Kurze Übung 1 ::
Gib aus dem vorliegenden Text den Abschnitt unverändert wieder, der mit den Worten "Mitnichten! Sie waren" anfängt und mit "nach letztgültigem Gewissensspruch." aufhört.
Kurze Übung 2 ::
Beantworte zum vorliegenden Text kurz diese Fragen:
(a) Wovon ist die Lebensfrucht gezeugt?
(b) Wo saß Hans Castorp, als seine Gedanken höher gingen, als sein Verstand reichte?
(c) Wozu verdarb das Lied in den irdisch-allzu irdischen Reichen?

Vorliegender Text ::

Mitnichten! Sie waren das Gemütlich-Gesundeste auf der Welt. Allein das war eine Frucht, die frisch und prangend gesund diesen Augenblick oder eben noch, außerordentlich zu Zersetzung und Fäulnis neigte, und, reinste Labung des Gemütes, wenn sie im rechten Augenblicke genossen wurde, vom nächsten unrechten Augenblicke an Fäulnis und Verderben in der genießenden Menschheit verbreitete. Es war eine Lebensfrucht, vom Tode gezeugt und todesträchtig. Es war ein Wunder der Seele, - das höchste vielleicht vor dem Angesicht gewissenloser Schönheit und gesegnet von ihr, jedoch mit Mißtrauen betrachtet aus triftigen Gründen vom Auge verantwortlich regierender Lebensfreundschaft, der Liebe zum Organischen, und Gegenstand der Selbstüberwindung nach letztgültigem Gewissensspruch.
Ja, Selbstüberwindung, das mochte wohl das Wesen der Überwindung dieser Liebe sein – dieses Seelenzaubers mit finsteren Konsequenzen! Hans Castorps Gedanken oder ahndevolle Halbgedanken gingen hoch, während er in Nacht und Einsamkeit vor seinem gestutzten Musiksarge saß, - sie gingen höher, als sein Verstand reichte, es waren alchimistisch gesteigerte Gedanken. O, er war mächtig, der Seelenzauber! Wir alle waren seine Söhne, und Mächtiges konnten wir ausrichten auf Erden, indem wir ihm dienten.
Man brauchte nicht mehr Genie, nur viel mehr Talent, als der Autor des Lindenbaumliedes, um als Seelenzauberkünstler dem Liede Riesenmaße zu geben und die Welt damit zu unterwerfen. Man mochte wahrscheinlich sogar Reiche darauf gründen, irdisch-allzu irdische Reiche, sehr derb und fortschrittsfroh und eigentlich gar nicht heimwehkrank,  in welchen das Lied zur elektrischen Grammophonmusik verdarb. Aber sein bester Sohn mochte doch derjenige sein, der in seiner Überwindung sein Leben verzehrte und starb, auf den Lippen das neue Wort der Liebe, das er noch nicht zu sprechen wußte. Es war so wert, dafür zu sterben, das Zauberlied! Aber wer dafür starb, der starb schon eigentlich nicht mehr dafür und war ein Held nur, weil er im Grunde schon für das Neue starb, das neue Wort der Liebe und der Zukunft in seinem Herzen
Das also waren Hans Castorps Vorzugsplatten.

Bereitgestellte Daten ::
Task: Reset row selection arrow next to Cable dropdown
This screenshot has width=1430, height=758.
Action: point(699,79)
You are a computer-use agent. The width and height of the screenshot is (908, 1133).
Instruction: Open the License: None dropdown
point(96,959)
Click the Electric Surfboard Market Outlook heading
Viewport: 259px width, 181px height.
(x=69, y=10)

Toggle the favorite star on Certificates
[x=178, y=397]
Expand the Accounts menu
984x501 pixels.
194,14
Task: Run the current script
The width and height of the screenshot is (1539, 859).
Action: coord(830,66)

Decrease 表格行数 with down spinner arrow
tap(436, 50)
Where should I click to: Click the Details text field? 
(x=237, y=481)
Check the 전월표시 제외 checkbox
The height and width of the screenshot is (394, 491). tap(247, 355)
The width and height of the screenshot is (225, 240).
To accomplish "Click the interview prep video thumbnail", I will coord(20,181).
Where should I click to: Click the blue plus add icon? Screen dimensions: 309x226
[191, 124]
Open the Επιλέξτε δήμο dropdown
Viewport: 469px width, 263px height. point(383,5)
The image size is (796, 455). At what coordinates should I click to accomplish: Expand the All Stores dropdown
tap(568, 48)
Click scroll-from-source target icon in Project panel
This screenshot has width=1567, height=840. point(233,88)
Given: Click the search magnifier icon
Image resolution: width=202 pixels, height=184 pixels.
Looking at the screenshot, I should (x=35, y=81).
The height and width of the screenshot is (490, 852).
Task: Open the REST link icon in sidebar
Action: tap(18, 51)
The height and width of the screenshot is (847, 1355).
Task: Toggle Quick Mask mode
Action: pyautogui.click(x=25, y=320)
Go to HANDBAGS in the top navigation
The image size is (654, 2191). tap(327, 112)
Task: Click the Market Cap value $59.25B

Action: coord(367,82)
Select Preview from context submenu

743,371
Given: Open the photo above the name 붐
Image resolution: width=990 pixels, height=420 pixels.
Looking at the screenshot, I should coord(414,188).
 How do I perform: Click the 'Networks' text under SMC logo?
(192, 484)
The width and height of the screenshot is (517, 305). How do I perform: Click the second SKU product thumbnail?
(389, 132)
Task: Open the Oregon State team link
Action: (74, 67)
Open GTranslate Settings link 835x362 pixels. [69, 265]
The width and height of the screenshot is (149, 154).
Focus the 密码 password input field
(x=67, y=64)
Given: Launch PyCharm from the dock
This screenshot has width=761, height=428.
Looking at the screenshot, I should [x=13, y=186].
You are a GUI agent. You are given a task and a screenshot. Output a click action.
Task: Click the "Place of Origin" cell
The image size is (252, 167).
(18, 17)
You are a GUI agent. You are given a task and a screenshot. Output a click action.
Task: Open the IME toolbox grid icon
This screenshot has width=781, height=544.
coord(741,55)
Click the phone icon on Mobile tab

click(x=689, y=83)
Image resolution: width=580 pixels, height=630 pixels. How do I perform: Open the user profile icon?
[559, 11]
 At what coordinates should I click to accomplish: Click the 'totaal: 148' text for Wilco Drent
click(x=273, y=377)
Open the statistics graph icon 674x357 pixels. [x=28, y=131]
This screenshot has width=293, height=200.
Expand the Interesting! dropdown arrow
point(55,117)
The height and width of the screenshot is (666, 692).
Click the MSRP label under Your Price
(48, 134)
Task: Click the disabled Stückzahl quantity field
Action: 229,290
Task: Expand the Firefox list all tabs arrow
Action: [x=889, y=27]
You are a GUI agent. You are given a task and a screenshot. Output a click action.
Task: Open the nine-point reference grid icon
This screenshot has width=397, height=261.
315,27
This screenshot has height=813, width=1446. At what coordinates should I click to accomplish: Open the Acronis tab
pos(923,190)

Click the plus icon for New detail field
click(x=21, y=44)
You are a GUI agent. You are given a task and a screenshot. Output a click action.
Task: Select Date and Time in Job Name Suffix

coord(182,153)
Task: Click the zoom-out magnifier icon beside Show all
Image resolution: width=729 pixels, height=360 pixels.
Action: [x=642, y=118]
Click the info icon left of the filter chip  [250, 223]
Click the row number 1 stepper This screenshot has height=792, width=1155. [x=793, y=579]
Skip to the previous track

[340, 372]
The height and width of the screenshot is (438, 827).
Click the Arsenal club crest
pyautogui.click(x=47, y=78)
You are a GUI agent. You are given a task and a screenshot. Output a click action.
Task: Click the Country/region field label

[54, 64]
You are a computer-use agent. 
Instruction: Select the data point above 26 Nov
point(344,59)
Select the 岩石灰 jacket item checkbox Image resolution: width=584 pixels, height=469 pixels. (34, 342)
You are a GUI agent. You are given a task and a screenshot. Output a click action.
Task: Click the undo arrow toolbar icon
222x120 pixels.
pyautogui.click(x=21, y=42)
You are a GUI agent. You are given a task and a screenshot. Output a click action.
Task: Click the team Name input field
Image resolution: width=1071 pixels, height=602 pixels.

Musterlösung 1 ::
Mitnichten! Sie waren das Gemütlich-Gesundeste auf der Welt. Allein das war eine Frucht, die frisch und prangend gesund diesen Augenblick oder eben noch, außerordentlich zu Zersetzung und Fäulnis neigte, und, reinste Labung des Gemütes, wenn sie im rechten Augenblicke genossen wurde, vom nächsten unrechten Augenblicke an Fäulnis und Verderben in der genießenden Menschheit verbreitete. Es war eine Lebensfrucht, vom Tode gezeugt und todesträchtig. Es war ein Wunder der Seele, - das höchste vielleicht vor dem Angesicht gewissenloser Schönheit und gesegnet von ihr, jedoch mit Mißtrauen betrachtet aus triftigen Gründen vom Auge verantwortlich regierender Lebensfreundschaft, der Liebe zum Organischen, und Gegenstand der Selbstüberwindung nach letztgültigem Gewissensspruch.

Musterlösung 2 ::
(a) Vom Tode.
(b) In Nacht und Einsamkeit vor seinem gestutzten Musiksarge.
(c) Zur elektrischen Grammophonmusik.